Siapa pun yang menguasai Teknik Penerawangan, mereka bisa melihat energi apa yang tersimpan di semua benda.

Barusan Simon menerawang Monika dan mendapati ada dua aliran energi merah muda yang memenuhi sekujur badan Monika.

Aliran energi berwarna merah muda ini adalah energi pernikahan. Kalau Monika menyimpan dua buah energi, artinya dia sedang menjalin asmara dengan dua pria.

Bukankah ini berarti dia menyukai dua orang pria secara bersamaan?

Dasar pelacur!

Monika panik sesaat, tetapi dia bisa dengan cepat menenangkan diri.

Dia berkata dengan nada marah, “Hei pecundang! Kamu bilang aku selingkuh? Lancang sekali, kurobek mulutmu!"

“Berengsek! Nekad sekali, apa kamu sudah mempertimbangkan akibatnya?”

Dion menatap tajam dan mengancam Simon.

Rahel berbisik dan menambahkan,"Simon, jangan menuduh sembarangan tanpa bukti."

Dia sangat paham dengan sifat Monika, wanita ini pasti akan mengadu kepada nenek untuk mendapat pembelaan.

Simon tidak menanggapinya, dia malah menyahut sambil tersenyum, "Mau kubuktikan? Coba buka ponselnya, dengar-dengar isi ponsel wanita panggilan itu banyak rahasianya."

Dengan Teknik Penerawangan, Simon melihat ada aura hitam yang terpancar dari ponselnya, artinya ada hal buruk tersimpan di sana.

Dengan kata lain, ponsel Monika akan membawa kesialan baginya saat ini.

Dilihat dari situasi sekarang, bukti hubungan asmaranya dengan kedua pria itu pasti tersimpan di ponselnya.

“Berengsek! Sembarangan saja bicara!"

Monika memelototi Simon dan terlihat panik.

Dia tidak mengerti bagaimana Simon bisa membongkar sisi kelam hidupnya.

Dia tidak memiliki kemampuan lain selain menggaet pria tampan dan kaya. Namun, hal seperti ini tidak mungkin dia umbar pada Dion. Jadi, Monika selalu melakukan secara diam-diam.

Namun, semua ini tidak pernah dia ceritakan pada orang lain. Dia memendam semua hal ini rapat-rapat dalam hatinya sendiri.

Gelagatnya terlihat oleh semua orang.

Rahel saja bisa melihat sepupunya ini mulai panik.

Apa perkataan Simon itu benar?

"Ting!"

Terdengar bunyi pesan masuk di ponsel Monika.
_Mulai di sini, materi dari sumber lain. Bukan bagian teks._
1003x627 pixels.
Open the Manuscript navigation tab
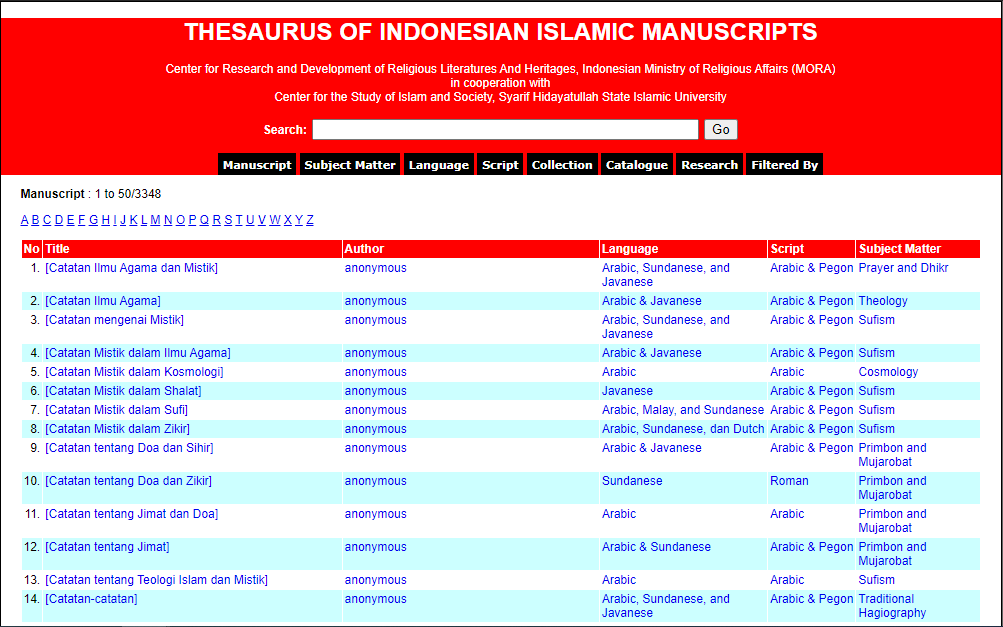(257, 164)
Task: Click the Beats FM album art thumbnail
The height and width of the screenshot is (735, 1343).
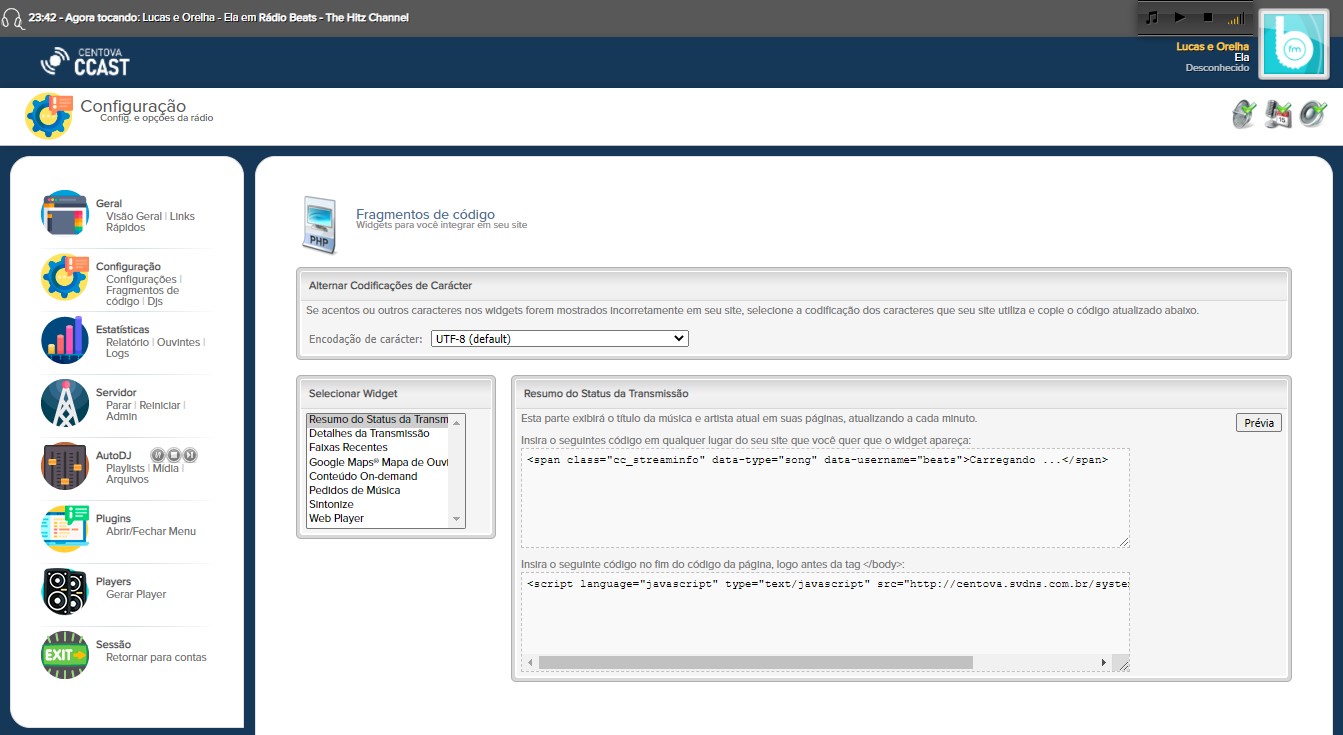Action: click(1292, 44)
"Jangan-jangan Itu pesan dari pelangganmu yang lain!"

Simon mencibir.

"Mana ponselmu!"

Dion mengulurkan tangan dengan wajahnya yang memerah.

Saat ini, Dion sedang berusaha keras mengendalikan kemarahannya.
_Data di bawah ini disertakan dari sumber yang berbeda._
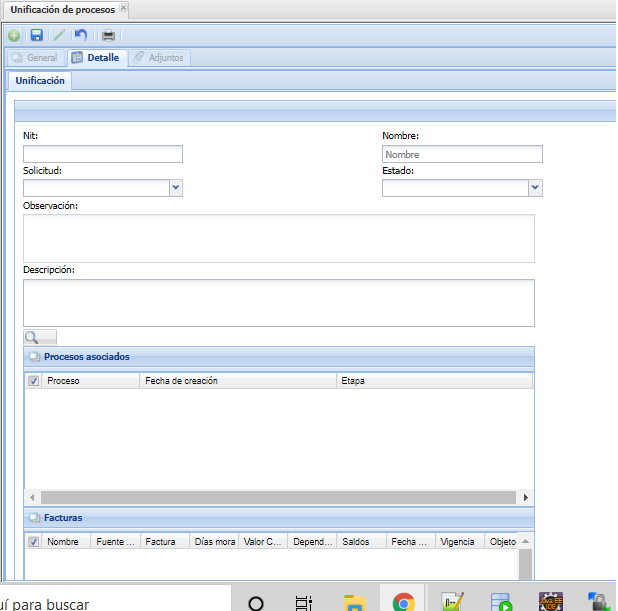Screen dimensions: 618x611
Task: Click the blue undo arrow icon
Action: (81, 36)
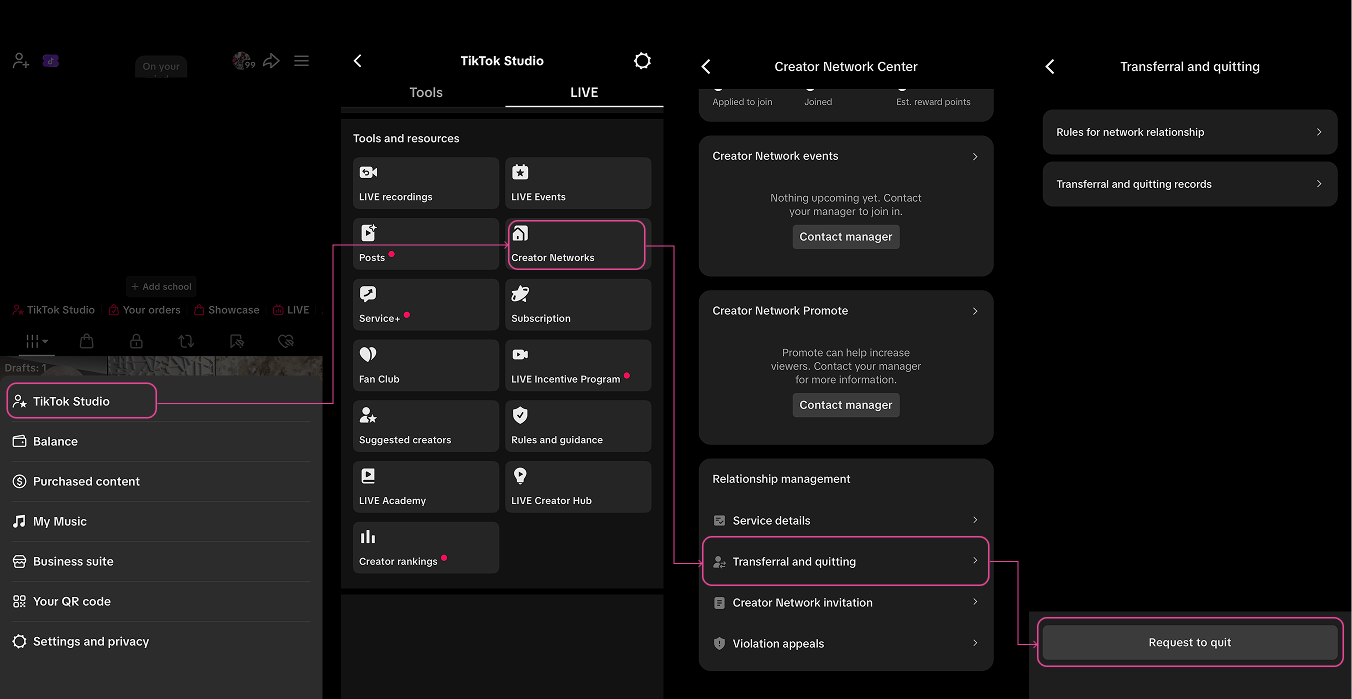Open Creator rankings tile
Viewport: 1352px width, 699px height.
(425, 548)
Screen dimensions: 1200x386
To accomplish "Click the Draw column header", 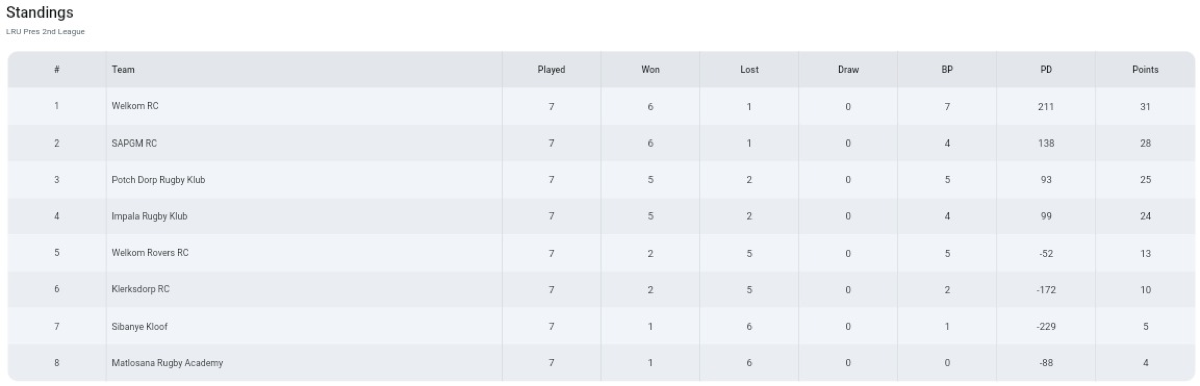I will [x=848, y=70].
Begitu banyak pasang mata yang memperhatikan, jika dia tidak bertindak, artinya dia rela diduakan.

“Kak Dion, perasaanku padamu itu tulus, Apa kamu curiga padaku?”

Mata Monika mulai memerah dan spontan menyimpan ponselnya ke dalam tas.
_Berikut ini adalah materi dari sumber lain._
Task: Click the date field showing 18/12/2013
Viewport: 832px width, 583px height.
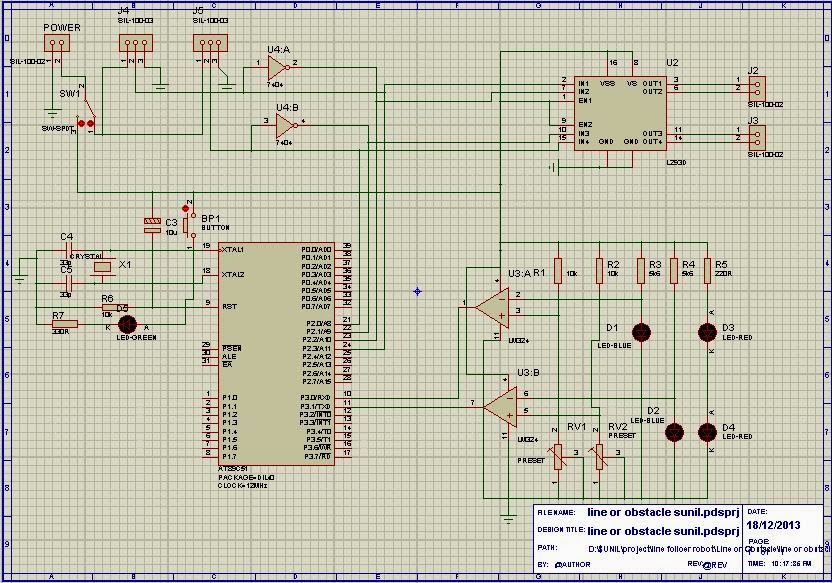Action: pos(775,524)

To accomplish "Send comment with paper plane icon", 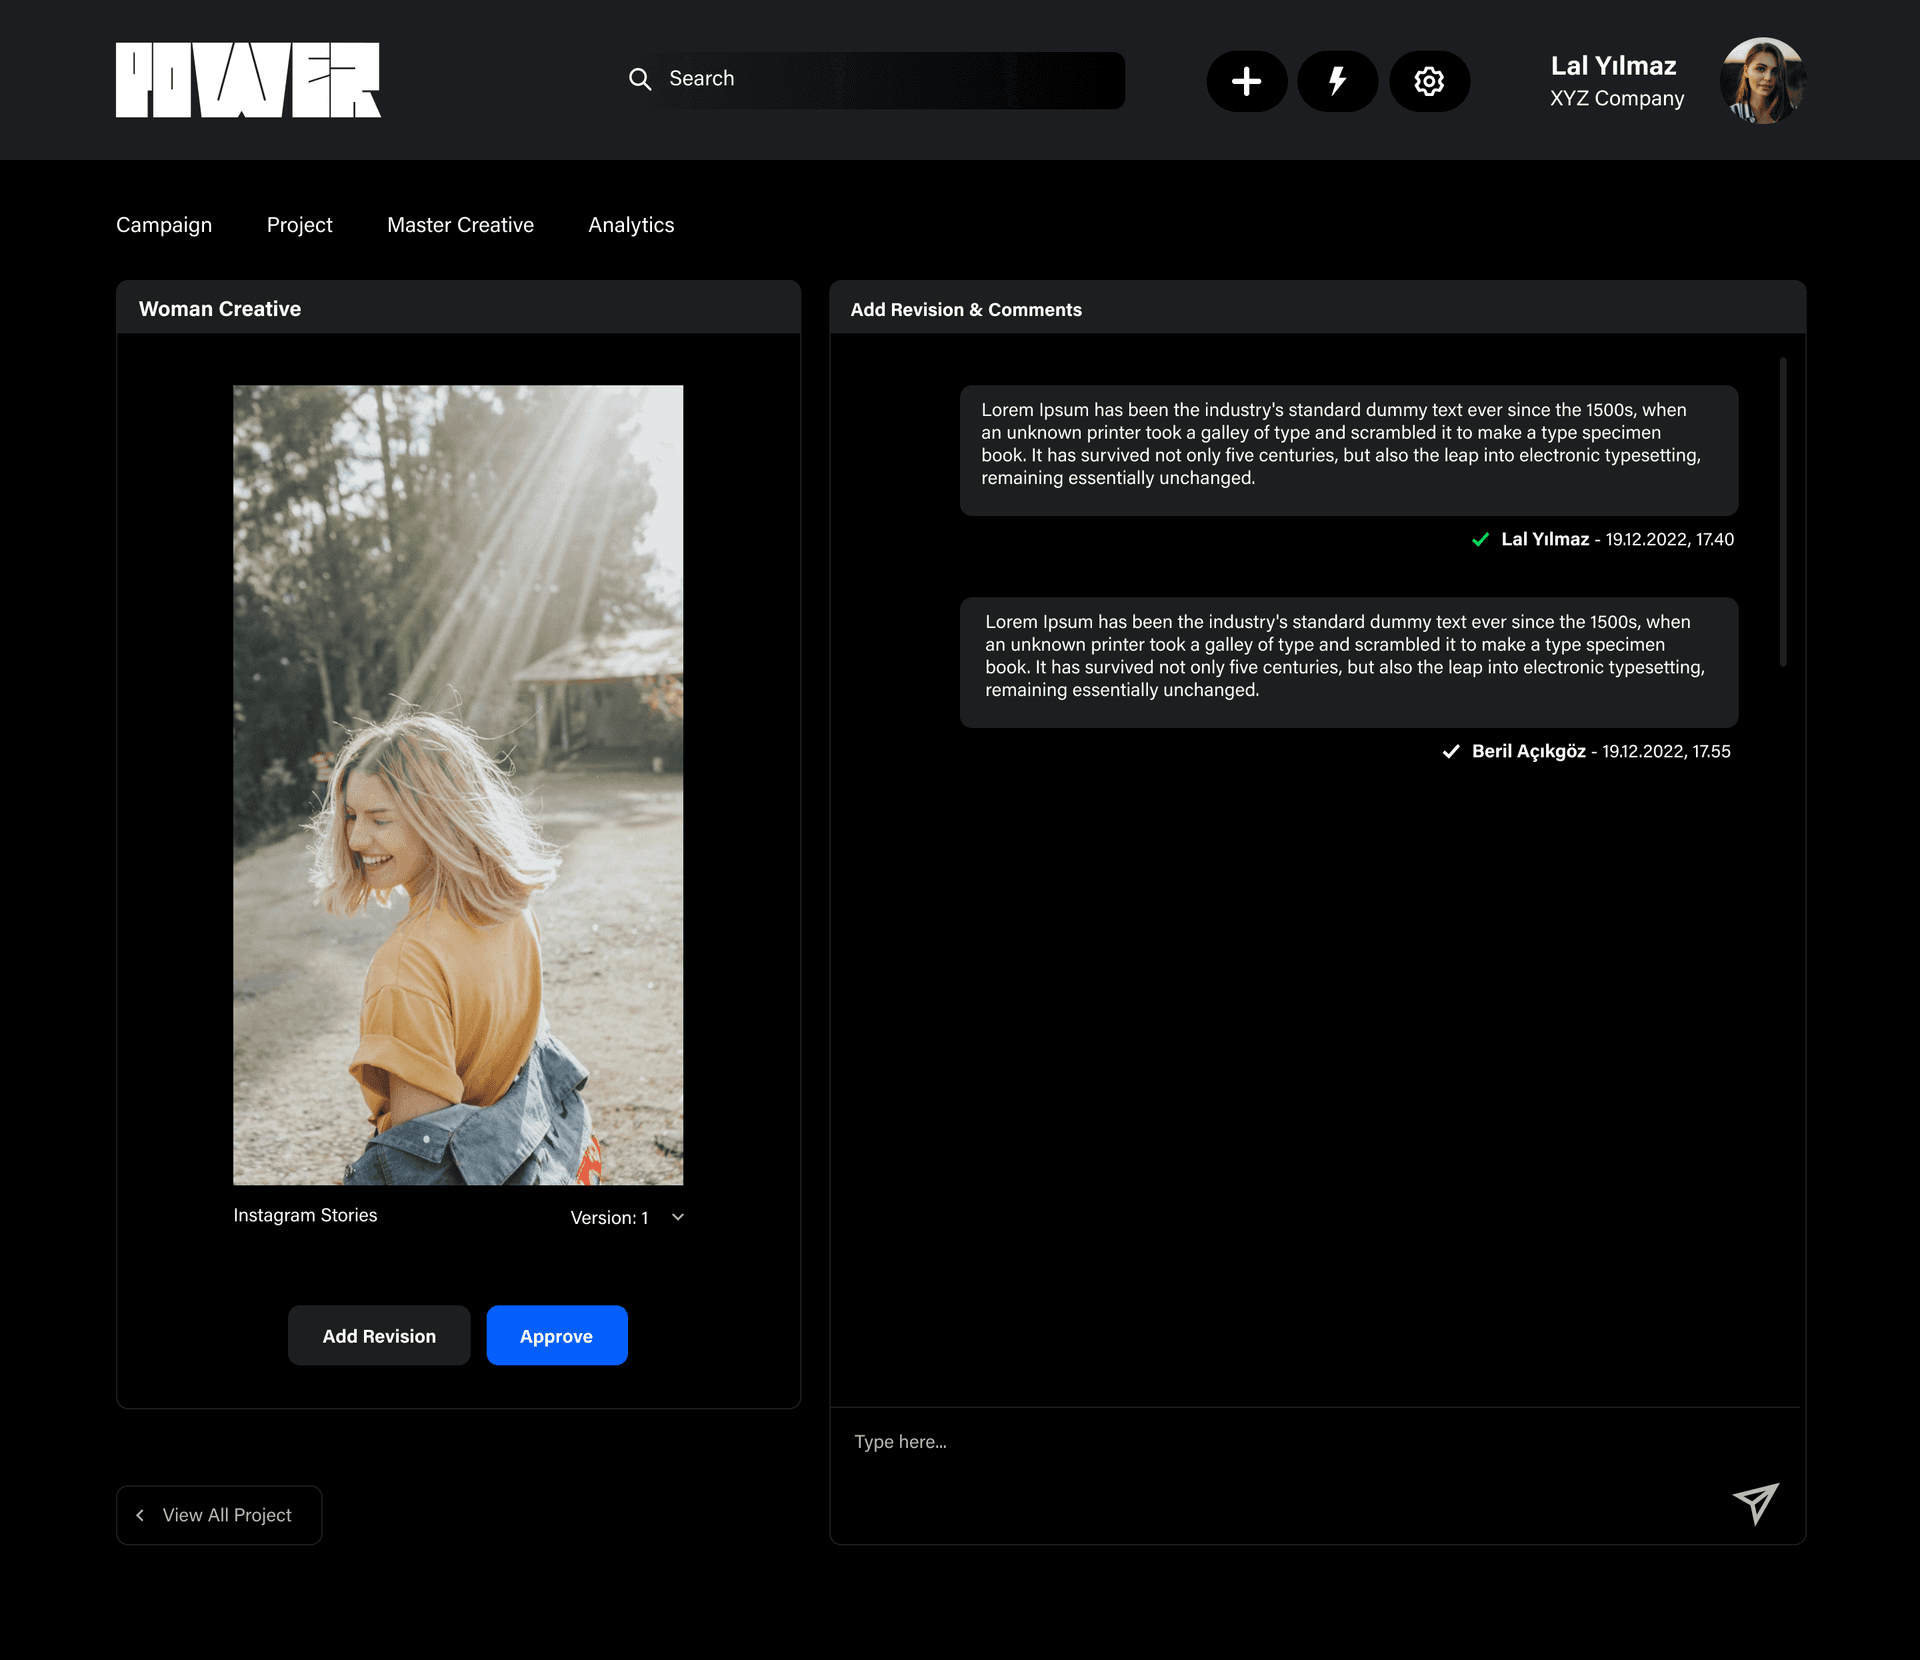I will [x=1756, y=1503].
Dion yang sigap langsung merampas ponsel itu.

Pesan yang masuk adalah pesan suara yang berasal dari kekasih cadangan Monika.

Wajah Dion langsung merah padam setelah mendengarkan pesan itu.

"Sayang, aku rindu!"

Suara seorang pria terdengar jelas dari pengeras suara ponsel.

Karena Dion mengaktifkan tombol pengeras suara, semua orang pun bisa mendengar pesan itu juga.